**INPUT DATA**:
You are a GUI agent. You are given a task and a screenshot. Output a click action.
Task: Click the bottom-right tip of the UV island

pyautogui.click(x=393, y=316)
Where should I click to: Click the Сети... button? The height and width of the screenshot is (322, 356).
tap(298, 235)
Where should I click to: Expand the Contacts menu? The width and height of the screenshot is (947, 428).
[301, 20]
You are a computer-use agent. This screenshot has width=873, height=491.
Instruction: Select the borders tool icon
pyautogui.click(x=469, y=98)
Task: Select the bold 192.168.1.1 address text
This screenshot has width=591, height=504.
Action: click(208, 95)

**WHAT THE TASK REQUIRES**: Gather from the records above every line containing the string "agent".

**REPLY**:
You are a GUI agent. You are given a task and a screenshot. Output a click action.
You are a computer-use agent. This screenshot has width=873, height=491.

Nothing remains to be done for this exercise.